**Recorded information**.
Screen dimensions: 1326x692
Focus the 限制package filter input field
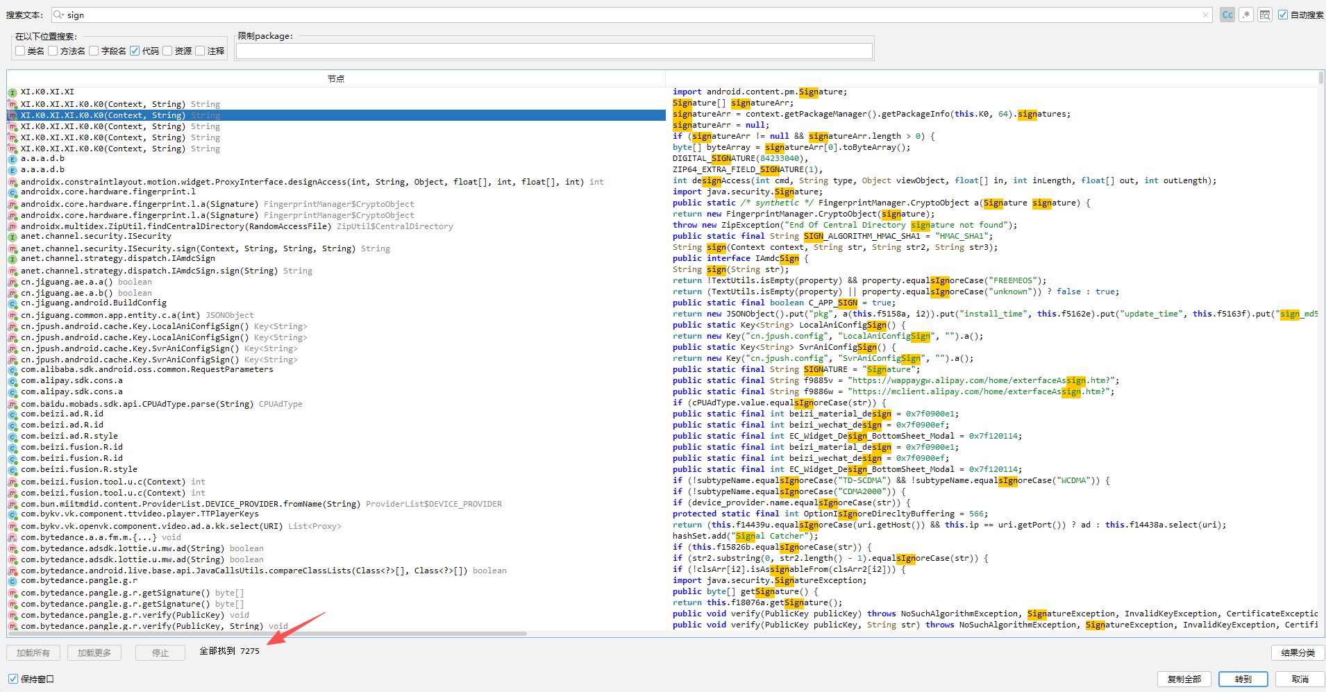pos(554,51)
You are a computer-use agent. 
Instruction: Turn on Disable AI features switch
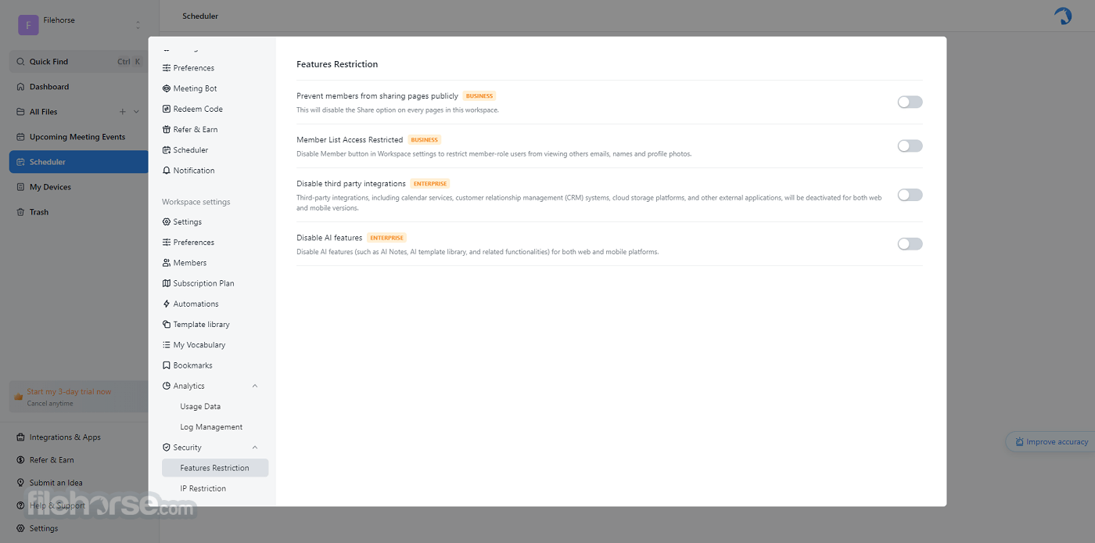point(910,244)
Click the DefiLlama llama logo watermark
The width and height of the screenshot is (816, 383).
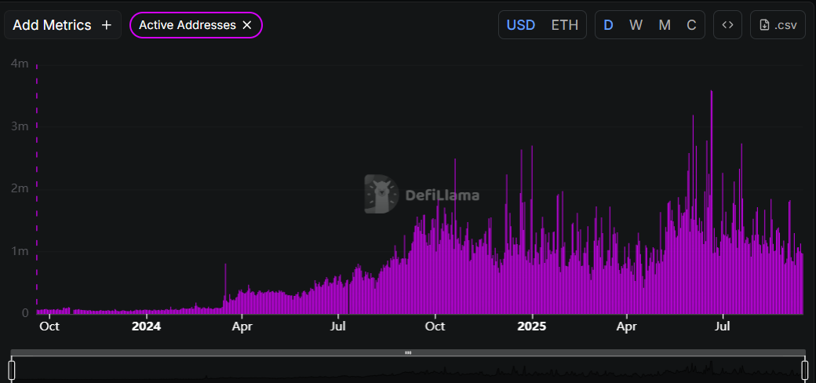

**Problem details**. Pull out every line of text from the material above word for word, and leave the pictures out.

**Written solution**.
Screen dimensions: 1326x692
Focus the 限制package filter input field
pos(554,51)
You are a computer-use agent. 
Instruction: Turn on Disable AI features switch
point(910,244)
Click the DefiLlama llama logo watermark
The width and height of the screenshot is (816, 383).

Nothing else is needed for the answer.